# Problem description:
Show every line of the listing below that contains the string "order", treating uppercase and lowercase letters as different.

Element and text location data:

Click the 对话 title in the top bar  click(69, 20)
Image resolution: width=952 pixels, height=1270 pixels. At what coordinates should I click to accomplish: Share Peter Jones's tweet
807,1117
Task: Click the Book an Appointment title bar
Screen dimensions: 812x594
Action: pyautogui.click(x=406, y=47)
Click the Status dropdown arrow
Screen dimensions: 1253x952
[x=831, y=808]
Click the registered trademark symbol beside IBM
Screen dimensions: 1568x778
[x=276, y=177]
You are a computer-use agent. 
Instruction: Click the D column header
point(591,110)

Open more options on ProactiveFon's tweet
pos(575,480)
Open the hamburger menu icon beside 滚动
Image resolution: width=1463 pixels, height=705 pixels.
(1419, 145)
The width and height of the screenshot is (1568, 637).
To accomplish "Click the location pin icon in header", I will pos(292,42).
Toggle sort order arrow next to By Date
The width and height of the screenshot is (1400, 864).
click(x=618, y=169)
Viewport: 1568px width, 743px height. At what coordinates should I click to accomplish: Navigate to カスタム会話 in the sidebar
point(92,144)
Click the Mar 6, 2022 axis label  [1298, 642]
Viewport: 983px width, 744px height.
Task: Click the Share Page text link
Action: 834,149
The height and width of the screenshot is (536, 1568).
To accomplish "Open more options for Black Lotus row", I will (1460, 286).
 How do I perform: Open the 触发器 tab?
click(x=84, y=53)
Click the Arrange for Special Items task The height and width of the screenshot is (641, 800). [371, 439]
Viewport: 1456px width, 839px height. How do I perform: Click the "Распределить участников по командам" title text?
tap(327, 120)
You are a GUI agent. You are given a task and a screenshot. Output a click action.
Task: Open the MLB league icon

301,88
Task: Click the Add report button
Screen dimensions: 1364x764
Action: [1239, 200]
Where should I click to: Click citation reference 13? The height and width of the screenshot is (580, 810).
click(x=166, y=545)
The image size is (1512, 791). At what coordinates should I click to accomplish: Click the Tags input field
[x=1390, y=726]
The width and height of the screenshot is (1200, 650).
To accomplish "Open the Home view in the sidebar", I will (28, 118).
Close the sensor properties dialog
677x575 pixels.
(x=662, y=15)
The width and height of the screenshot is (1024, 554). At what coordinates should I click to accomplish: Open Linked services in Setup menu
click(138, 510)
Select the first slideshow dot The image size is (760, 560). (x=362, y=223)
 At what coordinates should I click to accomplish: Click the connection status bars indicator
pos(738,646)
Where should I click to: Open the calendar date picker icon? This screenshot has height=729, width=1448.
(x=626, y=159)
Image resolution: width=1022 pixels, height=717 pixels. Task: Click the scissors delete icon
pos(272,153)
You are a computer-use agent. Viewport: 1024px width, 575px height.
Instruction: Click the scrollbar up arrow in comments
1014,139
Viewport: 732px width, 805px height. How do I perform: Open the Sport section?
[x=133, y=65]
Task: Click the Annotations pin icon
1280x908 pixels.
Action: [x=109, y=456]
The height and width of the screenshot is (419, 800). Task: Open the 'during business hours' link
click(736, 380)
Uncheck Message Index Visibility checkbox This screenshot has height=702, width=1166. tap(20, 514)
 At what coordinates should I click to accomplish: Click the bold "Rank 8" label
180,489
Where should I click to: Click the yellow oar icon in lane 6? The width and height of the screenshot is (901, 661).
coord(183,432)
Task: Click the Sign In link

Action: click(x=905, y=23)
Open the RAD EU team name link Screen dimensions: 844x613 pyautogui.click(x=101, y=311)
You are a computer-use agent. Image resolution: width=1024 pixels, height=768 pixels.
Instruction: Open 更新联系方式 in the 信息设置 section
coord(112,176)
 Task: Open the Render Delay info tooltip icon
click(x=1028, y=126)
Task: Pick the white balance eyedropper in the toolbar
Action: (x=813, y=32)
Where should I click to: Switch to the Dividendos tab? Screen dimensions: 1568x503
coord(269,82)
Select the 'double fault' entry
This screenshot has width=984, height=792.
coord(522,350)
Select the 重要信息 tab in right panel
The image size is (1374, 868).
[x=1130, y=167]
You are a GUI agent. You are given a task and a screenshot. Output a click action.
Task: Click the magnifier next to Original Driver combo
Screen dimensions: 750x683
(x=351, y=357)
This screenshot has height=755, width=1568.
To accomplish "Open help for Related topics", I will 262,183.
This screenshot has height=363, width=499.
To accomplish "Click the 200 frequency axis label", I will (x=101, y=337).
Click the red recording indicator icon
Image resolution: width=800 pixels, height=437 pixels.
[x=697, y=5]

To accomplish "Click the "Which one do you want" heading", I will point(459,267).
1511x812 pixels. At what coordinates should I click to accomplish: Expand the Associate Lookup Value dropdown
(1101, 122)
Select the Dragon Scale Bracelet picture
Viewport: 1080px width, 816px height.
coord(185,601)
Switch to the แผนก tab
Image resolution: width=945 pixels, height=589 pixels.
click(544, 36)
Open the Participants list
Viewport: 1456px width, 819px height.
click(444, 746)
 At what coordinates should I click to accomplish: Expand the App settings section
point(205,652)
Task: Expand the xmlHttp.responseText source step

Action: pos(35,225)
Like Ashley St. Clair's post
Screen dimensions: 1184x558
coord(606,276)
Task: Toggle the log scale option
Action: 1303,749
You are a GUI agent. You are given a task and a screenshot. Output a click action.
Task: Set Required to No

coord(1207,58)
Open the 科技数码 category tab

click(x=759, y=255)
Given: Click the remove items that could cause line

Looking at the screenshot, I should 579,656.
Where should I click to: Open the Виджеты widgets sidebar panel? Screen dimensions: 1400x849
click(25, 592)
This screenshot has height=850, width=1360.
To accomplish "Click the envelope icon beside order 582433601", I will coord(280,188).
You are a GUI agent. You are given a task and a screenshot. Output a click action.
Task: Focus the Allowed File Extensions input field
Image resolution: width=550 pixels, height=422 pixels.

# Result below:
Toggle sort order arrow next to By Date
To accomplish "Click the envelope icon beside order 582433601", I will coord(280,188).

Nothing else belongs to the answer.